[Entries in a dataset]
+ + +
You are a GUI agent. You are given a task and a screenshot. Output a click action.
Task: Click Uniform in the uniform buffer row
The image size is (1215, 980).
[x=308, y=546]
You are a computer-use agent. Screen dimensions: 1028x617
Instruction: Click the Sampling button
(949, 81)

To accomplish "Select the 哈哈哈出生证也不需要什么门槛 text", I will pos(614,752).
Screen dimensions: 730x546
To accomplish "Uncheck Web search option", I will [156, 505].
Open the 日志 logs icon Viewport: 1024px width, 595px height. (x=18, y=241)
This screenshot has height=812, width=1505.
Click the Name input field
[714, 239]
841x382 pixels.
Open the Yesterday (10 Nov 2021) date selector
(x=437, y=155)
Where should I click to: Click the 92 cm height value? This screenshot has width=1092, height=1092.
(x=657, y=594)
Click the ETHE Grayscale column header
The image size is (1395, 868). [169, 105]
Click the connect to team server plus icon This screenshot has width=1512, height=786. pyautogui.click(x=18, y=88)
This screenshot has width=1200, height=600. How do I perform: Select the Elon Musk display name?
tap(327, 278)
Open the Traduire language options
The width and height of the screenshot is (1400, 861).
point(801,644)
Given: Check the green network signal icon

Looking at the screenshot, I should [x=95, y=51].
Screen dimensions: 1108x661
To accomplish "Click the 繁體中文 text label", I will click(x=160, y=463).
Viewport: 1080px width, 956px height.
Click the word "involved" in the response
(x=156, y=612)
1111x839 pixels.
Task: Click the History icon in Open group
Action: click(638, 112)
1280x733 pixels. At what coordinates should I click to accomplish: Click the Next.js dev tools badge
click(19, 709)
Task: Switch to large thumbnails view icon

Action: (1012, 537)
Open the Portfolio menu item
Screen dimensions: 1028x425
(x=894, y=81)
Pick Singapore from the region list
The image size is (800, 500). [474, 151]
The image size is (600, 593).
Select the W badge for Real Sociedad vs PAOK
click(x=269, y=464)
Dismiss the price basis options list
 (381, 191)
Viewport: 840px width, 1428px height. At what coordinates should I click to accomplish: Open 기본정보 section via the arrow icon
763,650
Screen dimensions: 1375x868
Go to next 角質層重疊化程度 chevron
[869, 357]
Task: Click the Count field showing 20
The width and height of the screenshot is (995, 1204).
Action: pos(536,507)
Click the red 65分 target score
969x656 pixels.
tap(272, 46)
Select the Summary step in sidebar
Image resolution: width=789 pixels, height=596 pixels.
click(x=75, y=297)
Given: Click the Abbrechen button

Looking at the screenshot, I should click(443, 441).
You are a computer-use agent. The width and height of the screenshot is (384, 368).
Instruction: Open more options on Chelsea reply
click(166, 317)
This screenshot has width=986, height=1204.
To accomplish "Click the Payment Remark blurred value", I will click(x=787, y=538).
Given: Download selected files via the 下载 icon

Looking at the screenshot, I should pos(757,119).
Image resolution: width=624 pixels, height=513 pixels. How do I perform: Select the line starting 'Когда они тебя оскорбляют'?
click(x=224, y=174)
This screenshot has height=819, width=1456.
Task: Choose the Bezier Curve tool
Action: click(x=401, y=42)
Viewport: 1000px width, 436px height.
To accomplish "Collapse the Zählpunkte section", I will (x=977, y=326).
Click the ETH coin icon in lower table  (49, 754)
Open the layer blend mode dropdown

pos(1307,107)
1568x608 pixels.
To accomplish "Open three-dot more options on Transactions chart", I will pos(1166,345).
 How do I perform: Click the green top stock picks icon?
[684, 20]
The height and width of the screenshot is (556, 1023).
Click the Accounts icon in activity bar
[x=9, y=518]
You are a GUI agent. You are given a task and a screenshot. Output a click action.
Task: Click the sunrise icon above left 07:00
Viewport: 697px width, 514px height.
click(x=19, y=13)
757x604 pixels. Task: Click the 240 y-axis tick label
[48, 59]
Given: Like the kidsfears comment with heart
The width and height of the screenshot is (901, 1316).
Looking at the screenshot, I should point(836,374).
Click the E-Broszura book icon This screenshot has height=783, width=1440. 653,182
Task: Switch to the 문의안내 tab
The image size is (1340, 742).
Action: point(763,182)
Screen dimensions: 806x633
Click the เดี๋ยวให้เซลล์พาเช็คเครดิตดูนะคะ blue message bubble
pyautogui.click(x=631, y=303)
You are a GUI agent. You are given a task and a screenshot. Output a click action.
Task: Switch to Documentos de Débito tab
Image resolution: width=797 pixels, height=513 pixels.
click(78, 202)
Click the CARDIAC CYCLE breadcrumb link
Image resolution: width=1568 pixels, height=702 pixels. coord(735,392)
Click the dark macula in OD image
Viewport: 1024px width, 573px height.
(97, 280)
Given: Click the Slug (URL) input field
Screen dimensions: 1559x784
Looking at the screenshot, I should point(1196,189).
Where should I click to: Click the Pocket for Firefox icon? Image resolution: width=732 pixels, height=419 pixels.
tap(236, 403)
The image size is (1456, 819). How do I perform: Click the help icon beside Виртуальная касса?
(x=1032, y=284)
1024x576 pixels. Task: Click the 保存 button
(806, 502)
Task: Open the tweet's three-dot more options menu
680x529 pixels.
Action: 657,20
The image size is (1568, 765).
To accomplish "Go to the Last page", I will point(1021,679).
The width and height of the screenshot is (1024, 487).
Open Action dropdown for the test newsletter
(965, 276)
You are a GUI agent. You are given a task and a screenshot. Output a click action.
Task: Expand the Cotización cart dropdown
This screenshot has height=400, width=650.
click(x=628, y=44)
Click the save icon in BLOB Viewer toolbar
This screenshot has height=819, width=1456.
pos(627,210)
+ + +
> _Task prompt_:
Copy out every one of the entries above, word for word.

> _The completed task_:
You are a GUI agent. You are given a task and a screenshot. Output a click action.
Task: Click Uniform in the uniform buffer row
The image size is (1215, 980).
[x=308, y=546]
You are a computer-use agent. Screen dimensions: 1028x617
Instruction: Click the Sampling button
(949, 81)

To accomplish "Select the 哈哈哈出生证也不需要什么门槛 text", I will pos(614,752).
Screen dimensions: 730x546
To accomplish "Uncheck Web search option", I will [156, 505].
Open the 日志 logs icon Viewport: 1024px width, 595px height. (x=18, y=241)
This screenshot has height=812, width=1505.
Click the Name input field
[714, 239]
841x382 pixels.
Open the Yesterday (10 Nov 2021) date selector
(x=437, y=155)
Where should I click to: Click the 92 cm height value? This screenshot has width=1092, height=1092.
(x=657, y=594)
Click the ETHE Grayscale column header
The image size is (1395, 868). [169, 105]
Click the connect to team server plus icon This screenshot has width=1512, height=786. pyautogui.click(x=18, y=88)
This screenshot has width=1200, height=600. How do I perform: Select the Elon Musk display name?
tap(327, 278)
Open the Traduire language options
The width and height of the screenshot is (1400, 861).
point(801,644)
Given: Check the green network signal icon

Looking at the screenshot, I should [x=95, y=51].
Screen dimensions: 1108x661
To accomplish "Click the 繁體中文 text label", I will click(x=160, y=463).
Viewport: 1080px width, 956px height.
Click the word "involved" in the response
(x=156, y=612)
1111x839 pixels.
Task: Click the History icon in Open group
Action: click(638, 112)
1280x733 pixels. At what coordinates should I click to accomplish: Click the Next.js dev tools badge
click(19, 709)
Task: Switch to large thumbnails view icon

Action: (1012, 537)
Open the Portfolio menu item
Screen dimensions: 1028x425
(x=894, y=81)
Pick Singapore from the region list
The image size is (800, 500). [474, 151]
The image size is (600, 593).
Select the W badge for Real Sociedad vs PAOK
click(x=269, y=464)
Dismiss the price basis options list
 (381, 191)
Viewport: 840px width, 1428px height. At what coordinates should I click to accomplish: Open 기본정보 section via the arrow icon
763,650
Screen dimensions: 1375x868
Go to next 角質層重疊化程度 chevron
[869, 357]
Task: Click the Count field showing 20
The width and height of the screenshot is (995, 1204).
Action: pos(536,507)
Click the red 65分 target score
969x656 pixels.
tap(272, 46)
Select the Summary step in sidebar
Image resolution: width=789 pixels, height=596 pixels.
click(x=75, y=297)
Given: Click the Abbrechen button

Looking at the screenshot, I should click(443, 441).
You are a computer-use agent. The width and height of the screenshot is (384, 368).
Instruction: Open more options on Chelsea reply
click(166, 317)
This screenshot has width=986, height=1204.
To accomplish "Click the Payment Remark blurred value", I will click(x=787, y=538).
Given: Download selected files via the 下载 icon

Looking at the screenshot, I should pos(757,119).
Image resolution: width=624 pixels, height=513 pixels. How do I perform: Select the line starting 'Когда они тебя оскорбляют'?
click(x=224, y=174)
This screenshot has height=819, width=1456.
Task: Choose the Bezier Curve tool
Action: click(x=401, y=42)
Viewport: 1000px width, 436px height.
To accomplish "Collapse the Zählpunkte section", I will (x=977, y=326).
Click the ETH coin icon in lower table  (49, 754)
Open the layer blend mode dropdown

pos(1307,107)
1568x608 pixels.
To accomplish "Open three-dot more options on Transactions chart", I will pos(1166,345).
 How do I perform: Click the green top stock picks icon?
[684, 20]
The height and width of the screenshot is (556, 1023).
Click the Accounts icon in activity bar
[x=9, y=518]
You are a GUI agent. You are given a task and a screenshot. Output a click action.
Task: Click the sunrise icon above left 07:00
Viewport: 697px width, 514px height.
click(x=19, y=13)
757x604 pixels. Task: Click the 240 y-axis tick label
[48, 59]
Given: Like the kidsfears comment with heart
The width and height of the screenshot is (901, 1316).
Looking at the screenshot, I should point(836,374).
Click the E-Broszura book icon This screenshot has height=783, width=1440. 653,182
Task: Switch to the 문의안내 tab
The image size is (1340, 742).
Action: point(763,182)
Screen dimensions: 806x633
Click the เดี๋ยวให้เซลล์พาเช็คเครดิตดูนะคะ blue message bubble
pyautogui.click(x=631, y=303)
You are a GUI agent. You are given a task and a screenshot. Output a click action.
Task: Switch to Documentos de Débito tab
Image resolution: width=797 pixels, height=513 pixels.
click(78, 202)
Click the CARDIAC CYCLE breadcrumb link
Image resolution: width=1568 pixels, height=702 pixels. coord(735,392)
Click the dark macula in OD image
Viewport: 1024px width, 573px height.
(97, 280)
Given: Click the Slug (URL) input field
Screen dimensions: 1559x784
Looking at the screenshot, I should point(1196,189).
Where should I click to: Click the Pocket for Firefox icon? Image resolution: width=732 pixels, height=419 pixels.
tap(236, 403)
The image size is (1456, 819). How do I perform: Click the help icon beside Виртуальная касса?
(x=1032, y=284)
1024x576 pixels. Task: Click the 保存 button
(806, 502)
Task: Open the tweet's three-dot more options menu
680x529 pixels.
Action: 657,20
The image size is (1568, 765).
To accomplish "Go to the Last page", I will point(1021,679).
The width and height of the screenshot is (1024, 487).
Open Action dropdown for the test newsletter
(965, 276)
You are a GUI agent. You are given a task and a screenshot. Output a click action.
Task: Expand the Cotización cart dropdown
This screenshot has height=400, width=650.
click(x=628, y=44)
Click the save icon in BLOB Viewer toolbar
This screenshot has height=819, width=1456.
pos(627,210)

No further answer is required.